Mental Health: Effects of Addiction and Rehabilitation

If you or a family member is experiencing a problem with addiction, there are a few critical facts to know concerning the effects of addiction on mental health. The following blog is written to educate people presently experiencing addiction, in addition to those who know somebody experiencing addiction, about how addiction and substance abuse impact the brain, the mental health impact of alcohol and drugs, as well as how you can take action towards recovery.

How Does Drug Addiction Affect the Brain?

If you think you’ve seen a change in your own or within another individual’s behaviors, thought patterns, or emotional state after or during substance use, you’re probably right. Addiction affects the brain on several levels. For instance, alcohol is a depressant causing disturbances in the balance of the brain that affects actions, feelings, and thoughts – and occasionally our long-term mental health. Once we use alcohol, sedatives, opioids, or stimulants, the chemical compounds enter our bloodstream or brain. When a chemical enters our brain it may cause individuals to crave a harmful substance or lose control of their impulses. Drugs can alter nerve cells that usually process, receive, and send information, referred to as neurotransmitters.

They’ll do that by:

  • Imitating the brain’s natural chemical messenger
  • Overstimulating the brain’s “reward circuit”
  • Flooding the brain with excessive chemicals
  • Binding to brain’s receptors

Basically, drugs and alcohol disrupt the way neurons usually work.

How Does Addiction Affect Mental Health?

The psychological distress related to substance abuse may range from mild to severe. It is not clear which problem is causing the other; however, the relationship is solid, nonetheless. Those suffering from anxiety or mood disorders are nearly two times as likely to also experience a substance abuse disorder, and those suffering from substance abuse disorders are roughly two times as likely to additionally suffer from an anxiety or mood disorder.

Also, people frequently abuse substances as a method of self-medicating mental health problem symptoms which oftentimes may increase the risk for mental health disorders in addition to triggering new symptoms. If you or a family member is chronically using alcohol or drugs it may lead to brain changes, which may lead to mental health problems, which include depression, paranoia, anxiety, hallucinations, aggression, and other issues.

Drugs and Stress: How to Deal with It?

It is not possible to totally rid yourself of stress; however, you may use any of the below ways to assist in reducing the frustration felt.

Create Healthy Routines: Routines help us concentrate on the next step; not on our present frustrations.
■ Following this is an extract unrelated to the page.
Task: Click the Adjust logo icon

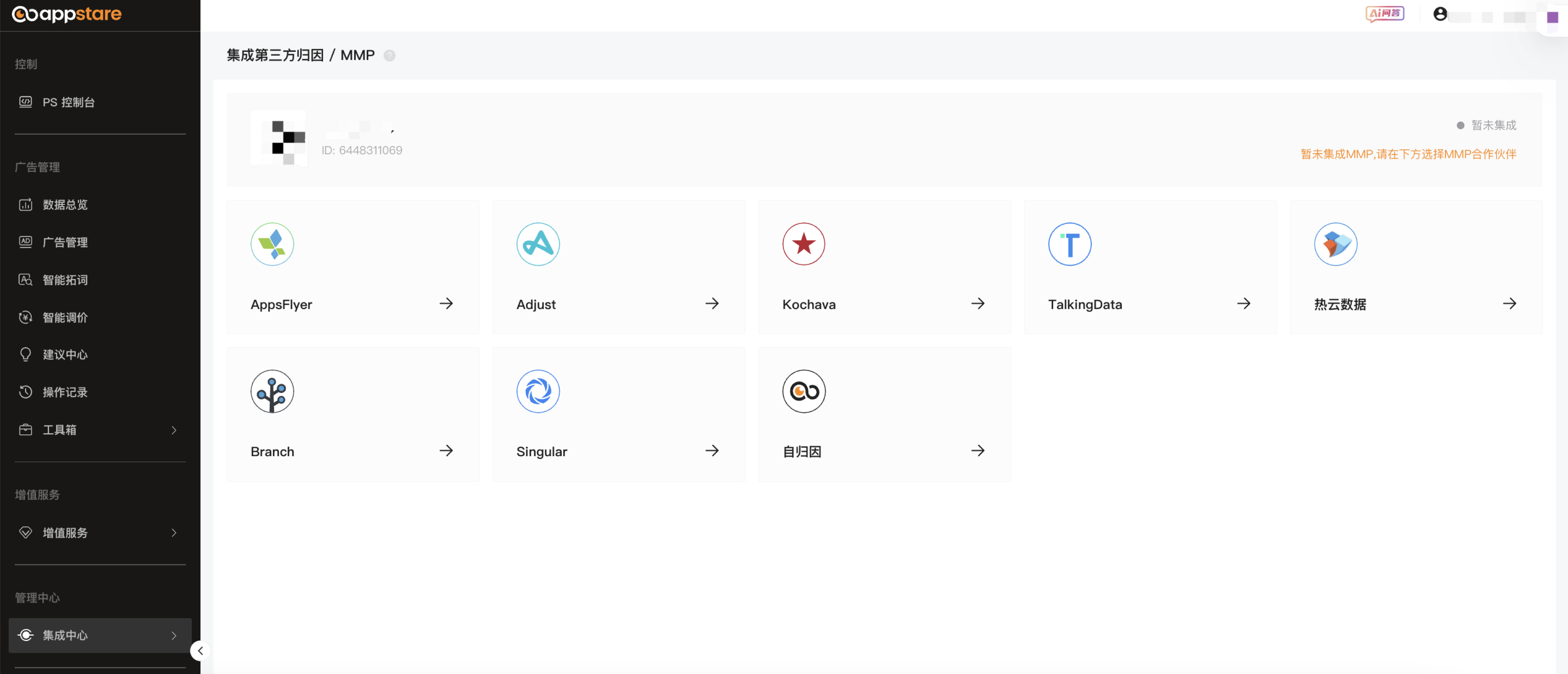Action: tap(538, 244)
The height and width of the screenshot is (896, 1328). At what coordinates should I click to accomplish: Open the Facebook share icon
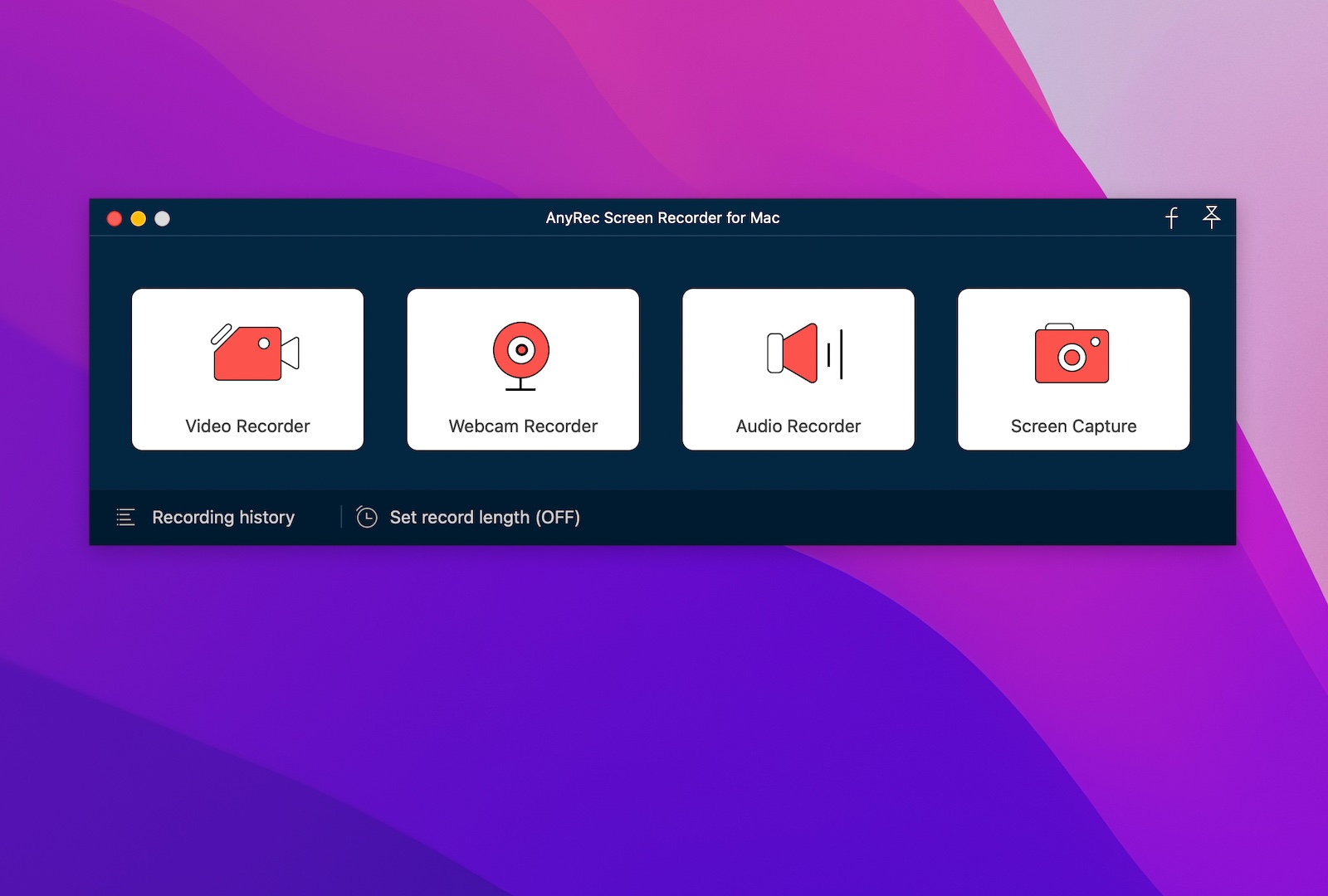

For instance, if you set a routine for sleeping, working, eating, or attending school, your day will flow well and your mind is at peace. If the days become disjointed, with various tasks taking place at different times each day, stress accumulates. To assist in preventing such stress, set up healthy routines and stick to them as much as you can.

Exercise Your Frustration Away: All throughout your recovery, you’re certain to occasionally feel anxious and overwhelmed. Frustration is an element of change. Though, it does not need to fuel a relapse. Put it to good use for yourself, instead. In exercising, you can work away the adrenaline and tension from stress, which leaves you in a calmer state. Also, you will feel as if you achieved something.

Try Meditation: Meditation enables you to move from a space of pain and anger to a space of well-being in which you feel at ease about yourself and the life around you. It also is very effective when you’re suffering from substance cravings. Once you’re still and focusing on breathing, it is possible to permit negative feelings and thoughts to flow through you without having to react to or judge them.

Figure Out a Way to Have Fun: Discovering activities you enjoy may help to quit concentrating on your day-to-day levels of stress. For instance, some folks might love to spend time with friends. So, try hosting a little get-together at your house, where it’s safe. If you like music, find a music group in your area to join or listen to. Get involved in something that is new to you.

What to Do and How to Find the Right Rehab Center

Stress is not ever going to go away completely; however, it is possible to learn how to manage it successfully. Ongoing support and treatment from the team at Pacific Bay Recovery provide the tools necessary to minimize and contain stress.